Furthermore, they can’t drive — at all. If they chase after you, you can bet your life savings you’ll get away. In fact, they have a larger chance of failing than catching you.
Now despite failing miserably, it’s often annoying to play where–out of no where–a police offer pops out only to see you doing something illegal. And the chase is on.
As I’ve said before: With Mafia II comes action, and because of this all of the above is almost forgivable.
This brings me to the first scene, which is pretty much a full on gun fight. Sadly the game slows down towards the middle, where it then changes and speeds up towards the end.
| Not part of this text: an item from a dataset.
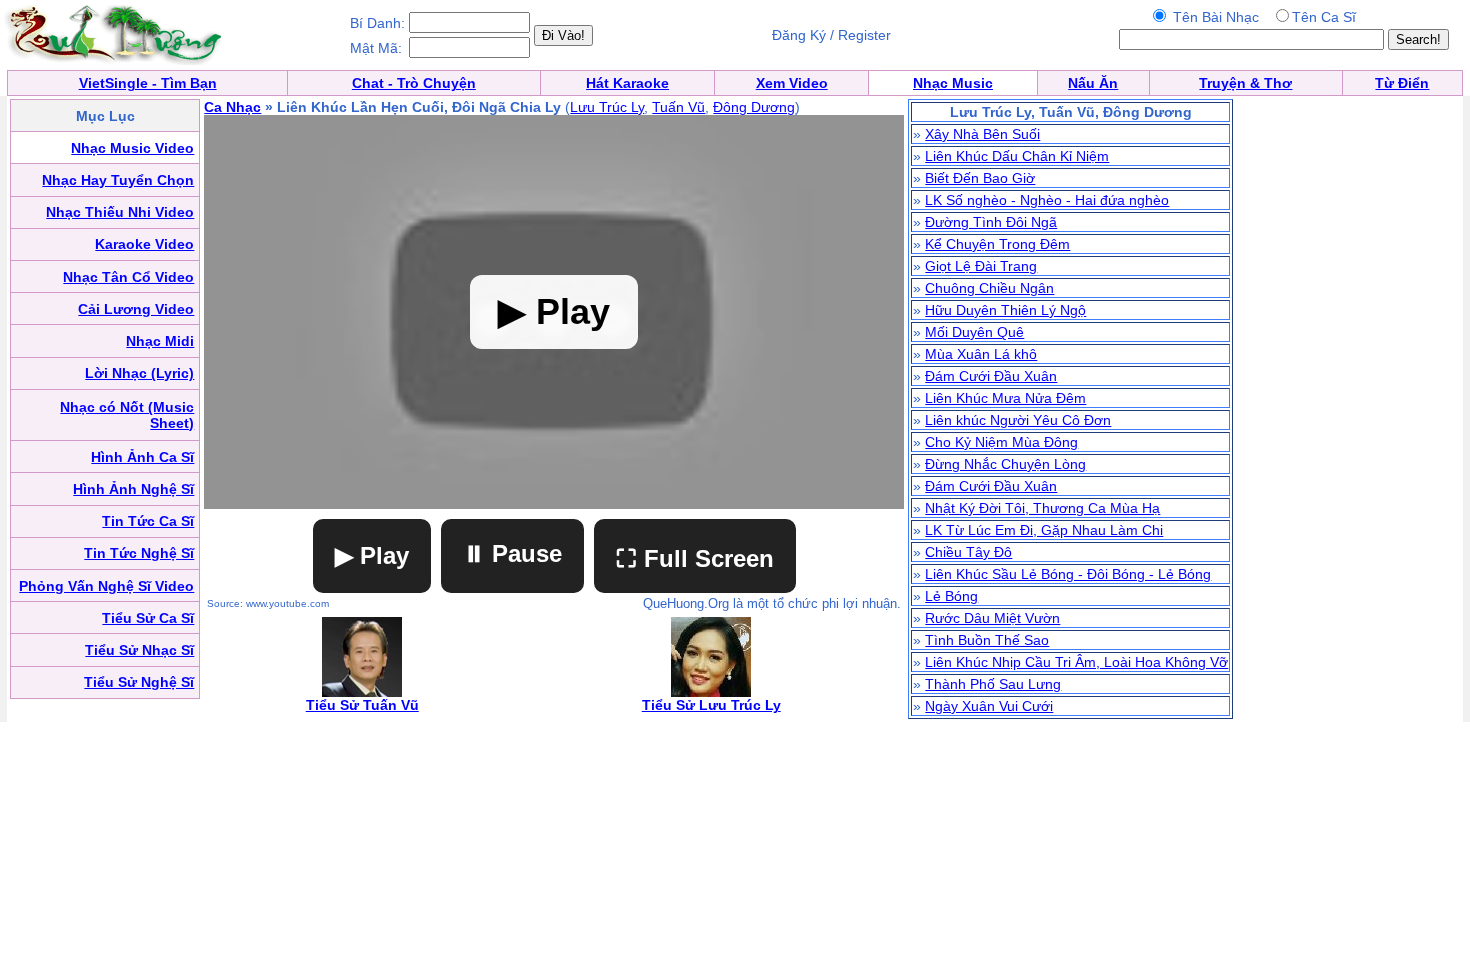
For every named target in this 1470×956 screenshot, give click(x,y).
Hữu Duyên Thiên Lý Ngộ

Moreover, the fights are never boring. There is a lot of action, and a lot of people to kill. The buildings are semi-destructible, and shooting walls leaves a mark or two — perhaps even a chip. To greater the experience of destructibility, you can blow up cars and destroy petrol stations without really trying.
Another point to bring up on the game is that you’ll be driving around, a lot. Best get used to old cars, the radio stations and stealing cars without the police seeing what you do.
Overall I seem to have mixed emotions about the game. 2K Czech play on emotion, and this often becomes frustrating as missions seem to be really pointless. Not to mention you never get a break, and you never have the opportunity to live the good life — well, at least not when you’re in control.
If you’re not in trouble your fat friend Joe will wreak havoc, often leaving you with a mess to clean up. Story of your life — sorry for the spoiler.
Also, when you drink, you gulp. You’re hammered for a few seconds, and that’s about it. There’s no female companionship whatsoever — and there are opportunities for this. Therefore, there’s no enjoyment — you live the rough life.
At least 2K Czech added Easter egg Playboy posters, which you’ll need to find. Boobs included.
Basically Mafia II is a sandbox which doesn’t offer everything it could. There’s potential but it’s underutilized, and unfortunately it feels as if you’re pressed to finish the game before you do what you want to do. Nonetheless it’s still fun and enjoyable, for a few hours.